== Stored dataset items ==
*** Begin section ***

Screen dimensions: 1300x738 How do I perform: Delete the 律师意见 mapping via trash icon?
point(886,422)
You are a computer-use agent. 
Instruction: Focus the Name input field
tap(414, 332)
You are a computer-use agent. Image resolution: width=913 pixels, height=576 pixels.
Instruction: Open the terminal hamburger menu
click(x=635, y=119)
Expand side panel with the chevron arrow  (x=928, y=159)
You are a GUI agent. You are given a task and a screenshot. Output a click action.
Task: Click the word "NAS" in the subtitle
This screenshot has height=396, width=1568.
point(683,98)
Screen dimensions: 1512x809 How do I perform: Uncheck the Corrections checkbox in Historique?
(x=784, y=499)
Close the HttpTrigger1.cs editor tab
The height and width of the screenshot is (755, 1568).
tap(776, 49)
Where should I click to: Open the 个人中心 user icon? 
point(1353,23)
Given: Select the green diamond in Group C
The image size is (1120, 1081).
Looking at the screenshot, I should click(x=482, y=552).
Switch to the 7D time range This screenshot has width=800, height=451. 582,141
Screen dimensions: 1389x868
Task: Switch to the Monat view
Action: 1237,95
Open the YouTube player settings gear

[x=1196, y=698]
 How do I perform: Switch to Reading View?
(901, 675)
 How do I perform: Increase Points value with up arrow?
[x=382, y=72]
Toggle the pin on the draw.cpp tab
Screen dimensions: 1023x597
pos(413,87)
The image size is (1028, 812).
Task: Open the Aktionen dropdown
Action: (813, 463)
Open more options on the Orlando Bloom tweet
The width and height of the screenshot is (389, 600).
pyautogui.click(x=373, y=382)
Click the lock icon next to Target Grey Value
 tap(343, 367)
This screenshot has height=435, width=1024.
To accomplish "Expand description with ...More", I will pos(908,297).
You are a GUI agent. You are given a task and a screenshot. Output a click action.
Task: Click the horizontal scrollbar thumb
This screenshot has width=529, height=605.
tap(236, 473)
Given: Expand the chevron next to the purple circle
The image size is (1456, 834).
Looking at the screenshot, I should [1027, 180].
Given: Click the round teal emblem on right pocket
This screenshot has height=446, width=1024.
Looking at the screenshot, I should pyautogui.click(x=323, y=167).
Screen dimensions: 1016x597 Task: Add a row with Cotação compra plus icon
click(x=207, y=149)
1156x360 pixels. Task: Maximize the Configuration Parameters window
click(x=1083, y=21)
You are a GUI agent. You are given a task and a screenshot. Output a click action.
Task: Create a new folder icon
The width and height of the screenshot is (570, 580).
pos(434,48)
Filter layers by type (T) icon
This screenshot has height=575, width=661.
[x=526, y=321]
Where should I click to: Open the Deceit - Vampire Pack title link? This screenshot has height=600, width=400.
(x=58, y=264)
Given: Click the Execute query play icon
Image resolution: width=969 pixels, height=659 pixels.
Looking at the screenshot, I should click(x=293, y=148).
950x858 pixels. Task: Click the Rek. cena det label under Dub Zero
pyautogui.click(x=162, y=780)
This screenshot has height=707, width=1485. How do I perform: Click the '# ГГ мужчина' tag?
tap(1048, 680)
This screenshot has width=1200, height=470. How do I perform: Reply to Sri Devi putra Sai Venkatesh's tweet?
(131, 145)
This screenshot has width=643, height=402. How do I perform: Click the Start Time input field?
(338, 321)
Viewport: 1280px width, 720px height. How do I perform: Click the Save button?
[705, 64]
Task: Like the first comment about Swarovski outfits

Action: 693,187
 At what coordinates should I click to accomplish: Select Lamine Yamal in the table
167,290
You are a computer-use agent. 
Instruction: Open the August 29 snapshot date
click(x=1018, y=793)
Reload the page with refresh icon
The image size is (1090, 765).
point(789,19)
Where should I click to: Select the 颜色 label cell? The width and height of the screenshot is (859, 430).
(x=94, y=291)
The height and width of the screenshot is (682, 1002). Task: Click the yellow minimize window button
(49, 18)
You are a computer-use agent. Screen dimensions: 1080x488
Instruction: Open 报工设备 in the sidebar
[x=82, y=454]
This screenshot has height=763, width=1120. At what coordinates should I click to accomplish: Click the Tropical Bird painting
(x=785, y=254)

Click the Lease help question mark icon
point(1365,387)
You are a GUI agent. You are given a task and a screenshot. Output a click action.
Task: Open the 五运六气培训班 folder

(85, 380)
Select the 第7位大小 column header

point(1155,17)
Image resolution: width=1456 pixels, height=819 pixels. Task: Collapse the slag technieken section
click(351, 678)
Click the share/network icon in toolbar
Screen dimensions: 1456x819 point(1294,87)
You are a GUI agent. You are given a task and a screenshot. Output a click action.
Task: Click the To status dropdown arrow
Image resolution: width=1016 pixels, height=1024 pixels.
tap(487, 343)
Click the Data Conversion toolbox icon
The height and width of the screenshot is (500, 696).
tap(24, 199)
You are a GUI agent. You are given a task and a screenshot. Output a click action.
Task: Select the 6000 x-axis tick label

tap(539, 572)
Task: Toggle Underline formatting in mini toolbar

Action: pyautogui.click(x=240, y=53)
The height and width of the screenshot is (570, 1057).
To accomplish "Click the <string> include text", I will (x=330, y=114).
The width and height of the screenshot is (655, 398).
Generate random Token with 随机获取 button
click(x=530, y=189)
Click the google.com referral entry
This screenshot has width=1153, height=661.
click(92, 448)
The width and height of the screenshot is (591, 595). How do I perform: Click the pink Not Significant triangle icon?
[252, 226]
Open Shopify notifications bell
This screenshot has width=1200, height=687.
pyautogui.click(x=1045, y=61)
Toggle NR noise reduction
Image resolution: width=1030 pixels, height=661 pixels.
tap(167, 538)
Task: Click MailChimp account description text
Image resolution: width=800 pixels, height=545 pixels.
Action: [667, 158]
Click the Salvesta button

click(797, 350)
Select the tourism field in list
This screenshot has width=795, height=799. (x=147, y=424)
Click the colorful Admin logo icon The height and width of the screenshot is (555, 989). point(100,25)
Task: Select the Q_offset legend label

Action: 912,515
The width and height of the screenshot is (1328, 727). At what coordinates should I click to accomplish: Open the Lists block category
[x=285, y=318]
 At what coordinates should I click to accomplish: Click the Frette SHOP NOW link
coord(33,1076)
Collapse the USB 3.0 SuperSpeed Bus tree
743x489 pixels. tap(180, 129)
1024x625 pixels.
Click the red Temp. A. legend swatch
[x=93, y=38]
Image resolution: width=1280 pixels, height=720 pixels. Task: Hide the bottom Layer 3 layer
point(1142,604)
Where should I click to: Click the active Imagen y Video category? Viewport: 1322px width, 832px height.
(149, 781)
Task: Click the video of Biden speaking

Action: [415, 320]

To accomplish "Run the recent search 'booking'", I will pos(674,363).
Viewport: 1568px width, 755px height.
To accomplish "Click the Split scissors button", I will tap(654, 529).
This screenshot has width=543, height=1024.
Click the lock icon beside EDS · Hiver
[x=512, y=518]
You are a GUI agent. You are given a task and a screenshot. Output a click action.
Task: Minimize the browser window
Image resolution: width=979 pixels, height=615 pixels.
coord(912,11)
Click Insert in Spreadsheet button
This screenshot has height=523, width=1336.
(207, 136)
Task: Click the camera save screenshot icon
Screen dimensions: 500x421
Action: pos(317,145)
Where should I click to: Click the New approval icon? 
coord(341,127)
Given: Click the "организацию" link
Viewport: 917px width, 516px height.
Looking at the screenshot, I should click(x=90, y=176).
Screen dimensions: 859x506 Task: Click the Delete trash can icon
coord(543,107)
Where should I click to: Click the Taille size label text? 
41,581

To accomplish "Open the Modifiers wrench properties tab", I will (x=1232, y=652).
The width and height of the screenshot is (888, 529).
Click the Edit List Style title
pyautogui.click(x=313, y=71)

*** End section ***

== Work item ==
Find the word "will" in the records, and report each line that has it.

== Task response ==
To accomplish "Expand description with ...More", I will pos(908,297).
To accomplish "Click the <string> include text", I will (x=330, y=114).
To accomplish "Run the recent search 'booking'", I will pos(674,363).
To accomplish "Click the Split scissors button", I will tap(654, 529).
To accomplish "Open the Modifiers wrench properties tab", I will (x=1232, y=652).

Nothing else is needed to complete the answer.